It’s an unavoidable reality that bad things happen. I work a lot with software engineering and systems operations teams, and there have been too many times when someone had detected a systems failure or a potential security breach.
In these situations, naturally the first action is to stabilise the situation and fix it. That’s where the initial energy goes, and if it’s something non-trivial then it’s often a lot of effort. But once things are back to normal, there’s an important question I always ask, if no-one’s asked it already, and whether or not we’re doing a formal post mortem: “How can we stop this happening again?”
There are always ways to improve. Things like checklists and playbooks can help resolve problems quicker—when the pressure’s on, possibly at 3am, it’s easier to follow instructions than have to start reasoning for yourself.

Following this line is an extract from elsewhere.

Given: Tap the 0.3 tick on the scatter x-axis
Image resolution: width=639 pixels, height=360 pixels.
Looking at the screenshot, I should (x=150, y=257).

But the big improvements come from reducing the chances of a similar problem happening in the first place. Sometimes this requires changing parts of the system (processes or software) such as adding a review step to changes, or scripting often-manual tasks, or addressing some tech debt. The very greatest improvements often come from designing risk out of the system entirely. In the software infrastructure world two major improvements in recent years have come from the idea of infrastructure as code and from treating servers as cattle, not pets. Those industry-changing ideas come about rarely, but we should still look to see if we can change our own systems to prevent a repeat of our more recent problem.
We all wish bad things didn’t happen. But when they do, we can—and should—take it as an opportunity to improve.